En la actualidad, el fuerte impulso humanitario compite con el temor, cada vez más pronunciado, a la absorción de un gran número de musulmanes. ¿Por qué, entonces, Europa no ha realizado un esfuerzo mucho mayor para financiar la gestión de los campos de refugiados ubicados en Turquía, Líbano y Jordania, y asegurar así que las personas acogidas no solo reciban alimentos sino que sus hijos también puedan acceder a la educación? ¿Por qué no han propiciado el hecho de que estos refugiados tengan un mejor acceso a los consulados occidentales y a las ONG? La sugerencia de David Cameron sobre que se deberían llevar a cabo más actuaciones para ubicar a los refugiados cerca de las fronteras del país que abandonan tiene sentido; sin embargo, el primer ministro enturbia su discurso dejando entrever una mediocre línea de argumentación con visos xenófobos al hablar de «crisis migratoria» cuando se debaten aspectos de seguridad nacional, para continuar haciendo referencia a la «violencia extremista islamista». El tono que emplean los dirigentes franceses ha sido algo más comedido, sin embargo, todos los políticos, salvo la canciller alemana y el primer ministro sueco, emplean términos que sirven para avivar el creciente temor a la absorción de muchos musulmanes por parte de la Unión. Los partidos antiinmigración, como el Frente Nacional en Francia, están sacando el máximo provecho; los centros de acogida son blanco de incendios en Alemania, mientras que los políticos de derechas de países como Hungría, Dinamarca, Eslovaquia y Polonia comparten su temor a una invasión islámica.
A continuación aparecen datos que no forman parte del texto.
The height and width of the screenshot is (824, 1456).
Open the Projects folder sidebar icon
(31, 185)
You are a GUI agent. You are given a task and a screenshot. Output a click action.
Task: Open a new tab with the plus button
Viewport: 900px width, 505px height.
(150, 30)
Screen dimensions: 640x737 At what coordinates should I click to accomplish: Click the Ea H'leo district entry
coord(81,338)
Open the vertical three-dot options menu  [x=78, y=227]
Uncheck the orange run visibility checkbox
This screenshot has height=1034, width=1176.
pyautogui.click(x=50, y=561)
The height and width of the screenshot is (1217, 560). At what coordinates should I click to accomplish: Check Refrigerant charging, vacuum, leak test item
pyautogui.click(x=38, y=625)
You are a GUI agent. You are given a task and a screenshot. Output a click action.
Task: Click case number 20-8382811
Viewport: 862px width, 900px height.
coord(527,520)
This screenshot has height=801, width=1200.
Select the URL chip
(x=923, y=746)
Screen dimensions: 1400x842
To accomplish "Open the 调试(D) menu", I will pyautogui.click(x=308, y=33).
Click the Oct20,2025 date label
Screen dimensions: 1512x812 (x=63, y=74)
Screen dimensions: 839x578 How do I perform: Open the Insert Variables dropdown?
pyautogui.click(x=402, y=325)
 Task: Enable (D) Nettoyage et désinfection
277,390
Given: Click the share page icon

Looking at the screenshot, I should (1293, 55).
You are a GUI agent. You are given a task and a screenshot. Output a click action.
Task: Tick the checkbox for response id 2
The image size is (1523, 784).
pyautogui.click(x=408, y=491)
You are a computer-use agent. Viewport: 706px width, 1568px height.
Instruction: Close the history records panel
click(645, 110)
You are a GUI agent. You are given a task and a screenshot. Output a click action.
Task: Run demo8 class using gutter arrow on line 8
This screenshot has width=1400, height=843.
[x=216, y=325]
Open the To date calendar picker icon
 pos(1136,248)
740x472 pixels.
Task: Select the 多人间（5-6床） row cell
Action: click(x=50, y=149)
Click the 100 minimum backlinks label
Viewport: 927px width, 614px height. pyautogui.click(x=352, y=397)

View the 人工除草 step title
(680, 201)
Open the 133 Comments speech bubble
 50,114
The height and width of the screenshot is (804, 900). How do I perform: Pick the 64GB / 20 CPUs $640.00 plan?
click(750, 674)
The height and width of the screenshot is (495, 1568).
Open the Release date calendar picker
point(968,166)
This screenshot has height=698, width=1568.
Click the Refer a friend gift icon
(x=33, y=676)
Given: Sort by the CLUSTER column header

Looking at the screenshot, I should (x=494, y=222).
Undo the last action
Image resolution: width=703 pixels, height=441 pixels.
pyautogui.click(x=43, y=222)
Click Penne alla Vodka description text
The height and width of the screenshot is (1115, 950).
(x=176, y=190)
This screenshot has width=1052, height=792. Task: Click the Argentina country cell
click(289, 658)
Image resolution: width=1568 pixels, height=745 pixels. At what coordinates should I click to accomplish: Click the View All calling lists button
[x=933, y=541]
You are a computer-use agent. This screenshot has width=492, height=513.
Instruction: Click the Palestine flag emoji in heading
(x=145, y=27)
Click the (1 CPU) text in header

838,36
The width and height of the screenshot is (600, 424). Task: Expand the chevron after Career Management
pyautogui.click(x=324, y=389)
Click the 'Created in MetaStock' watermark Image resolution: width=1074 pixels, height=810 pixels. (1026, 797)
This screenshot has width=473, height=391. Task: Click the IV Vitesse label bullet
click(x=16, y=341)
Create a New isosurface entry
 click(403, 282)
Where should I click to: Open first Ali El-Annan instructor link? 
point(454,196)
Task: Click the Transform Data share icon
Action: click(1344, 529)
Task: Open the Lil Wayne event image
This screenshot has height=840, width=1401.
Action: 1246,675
El marco de la política exterior europea se ha venido abajo conceptualmente, y será difícil volver a ponerlo en su sitio. Un marco que, desde 1989, se ha construido sobre la convicción de representar el mayor grupo comercial de países en el mundo y de ser el espejo de la gestión política tras la Guerra Fría en el que el resto del mundo se podía reflejar. Ahora, tal espejo no ofrece más que una imagen de cristales rotos. Cuando el euro se estableció como moneda a principios del presente siglo, algunos políticos europeos se imaginaron que pronto sería una divisa rival del dólar estadounidense. Tras malinterpretar el retorno de Vladimir Putin a la presidencia de Rusia, así como no haber sido capaz de entender los informes del PNUD acerca del mundo árabe que desde 2002 señalan los graves problemas de la mayor parte de los países de Oriente Medio, Europa ha acabado con el dividendo de paz que había acumulado desde la caída de la Unión Soviética. Francia y el Reino Unido han exprimido a sus fuerzas armadas: Londres por haber participado en guerras imposibles de ganar en Afganistán e Irak; y Nicolas Sarkozy por haberse olvidado de las reticencias de su predecesor a participar en la guerra de Irak y por liderar la coalición para liberar a Libia del coronel Gaddafi. Sarkozy hizo caso omiso a los avisos de aquellos que apuntaban a la posibilidad de que surgieran problemas en el futuro. La construcción de naciones (nation-building) hacía furor en Estados Unidos y en la UE a finales del siglo pasado: sin embargo, lo que queda en la actualidad son naciones rotas como Libia y Siria, que nadie sabe cómo recomponer.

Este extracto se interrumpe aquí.